##### WORKING DATA #####

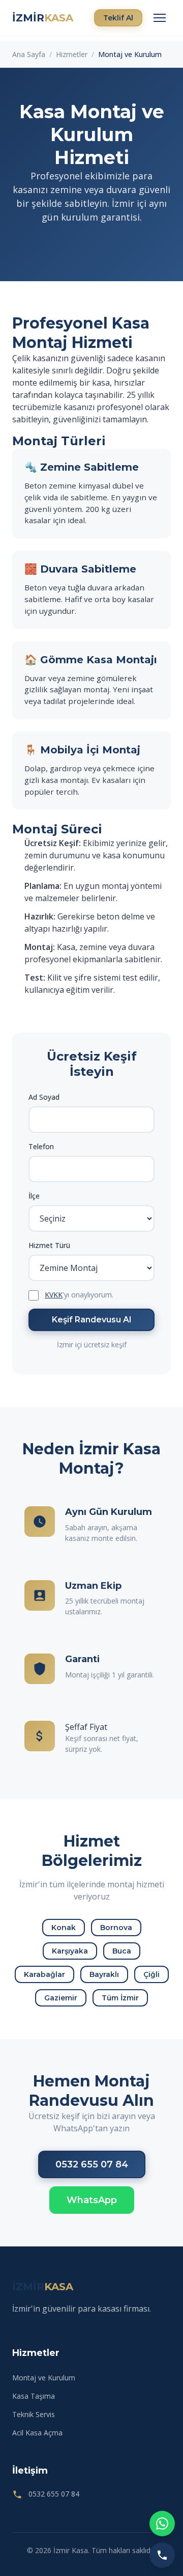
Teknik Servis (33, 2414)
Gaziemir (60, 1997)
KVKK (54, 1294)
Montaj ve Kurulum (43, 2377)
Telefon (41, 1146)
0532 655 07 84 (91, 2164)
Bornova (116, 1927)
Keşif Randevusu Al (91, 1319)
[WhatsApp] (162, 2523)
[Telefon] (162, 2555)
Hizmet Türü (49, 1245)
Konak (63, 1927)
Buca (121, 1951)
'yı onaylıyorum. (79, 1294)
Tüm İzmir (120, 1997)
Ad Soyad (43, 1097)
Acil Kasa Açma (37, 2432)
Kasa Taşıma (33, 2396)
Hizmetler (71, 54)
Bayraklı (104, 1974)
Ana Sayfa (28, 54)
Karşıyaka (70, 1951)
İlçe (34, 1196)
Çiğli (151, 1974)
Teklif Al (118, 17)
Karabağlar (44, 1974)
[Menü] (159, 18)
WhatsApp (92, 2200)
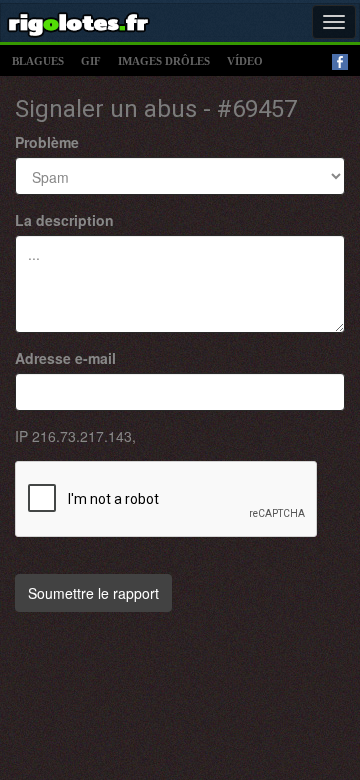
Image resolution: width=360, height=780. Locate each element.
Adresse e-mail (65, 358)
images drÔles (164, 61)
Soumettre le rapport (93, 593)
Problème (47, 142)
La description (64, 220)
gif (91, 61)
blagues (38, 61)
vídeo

#####

WHAT YOU NEED TO DO
From the listing above, repeat exactly the lines starting at the line that includes "Hizmet Türü (49, 1245)" and ending at the line that includes "Karabağlar (44, 1974)", with nothing outside that span.

WORKED SOLUTION
Hizmet Türü (49, 1245)
Konak (63, 1927)
Buca (121, 1951)
'yı onaylıyorum. (79, 1294)
Tüm İzmir (120, 1997)
Ad Soyad (43, 1097)
Acil Kasa Açma (37, 2432)
Kasa Taşıma (33, 2396)
Hizmetler (71, 54)
Bayraklı (104, 1974)
Ana Sayfa (28, 54)
Karşıyaka (70, 1951)
İlçe (34, 1196)
Çiğli (151, 1974)
Teklif Al (118, 17)
Karabağlar (44, 1974)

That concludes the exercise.